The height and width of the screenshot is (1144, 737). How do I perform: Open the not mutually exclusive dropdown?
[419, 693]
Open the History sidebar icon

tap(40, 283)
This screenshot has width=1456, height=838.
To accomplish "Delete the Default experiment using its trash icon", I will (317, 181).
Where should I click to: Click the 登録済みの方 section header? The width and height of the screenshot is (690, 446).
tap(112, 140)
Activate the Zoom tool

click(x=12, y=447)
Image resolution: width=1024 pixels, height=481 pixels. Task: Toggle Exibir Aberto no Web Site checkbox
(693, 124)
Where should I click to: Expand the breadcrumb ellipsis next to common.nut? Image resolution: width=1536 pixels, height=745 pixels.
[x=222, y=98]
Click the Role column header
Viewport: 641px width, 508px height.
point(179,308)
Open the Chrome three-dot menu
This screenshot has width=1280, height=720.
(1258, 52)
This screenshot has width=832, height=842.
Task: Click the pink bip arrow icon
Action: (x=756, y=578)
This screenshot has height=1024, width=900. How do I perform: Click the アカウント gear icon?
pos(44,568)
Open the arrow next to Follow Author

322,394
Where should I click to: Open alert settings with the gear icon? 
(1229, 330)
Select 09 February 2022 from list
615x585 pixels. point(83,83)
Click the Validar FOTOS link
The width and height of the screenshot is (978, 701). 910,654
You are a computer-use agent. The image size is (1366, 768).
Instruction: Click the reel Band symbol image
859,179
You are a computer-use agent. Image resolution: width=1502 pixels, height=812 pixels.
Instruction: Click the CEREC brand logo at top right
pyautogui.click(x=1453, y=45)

___

▶ **Aim of the exercise**
Reproduce the entries verbatim, starting with the line that contains "Where should I click to: Expand" and ending after the line that contains "Action: (x=756, y=578)".

▶ **Task output**
Where should I click to: Expand the breadcrumb ellipsis next to common.nut? Image resolution: width=1536 pixels, height=745 pixels.
[x=222, y=98]
Click the Role column header
Viewport: 641px width, 508px height.
point(179,308)
Open the Chrome three-dot menu
This screenshot has width=1280, height=720.
(1258, 52)
This screenshot has width=832, height=842.
Task: Click the pink bip arrow icon
Action: (x=756, y=578)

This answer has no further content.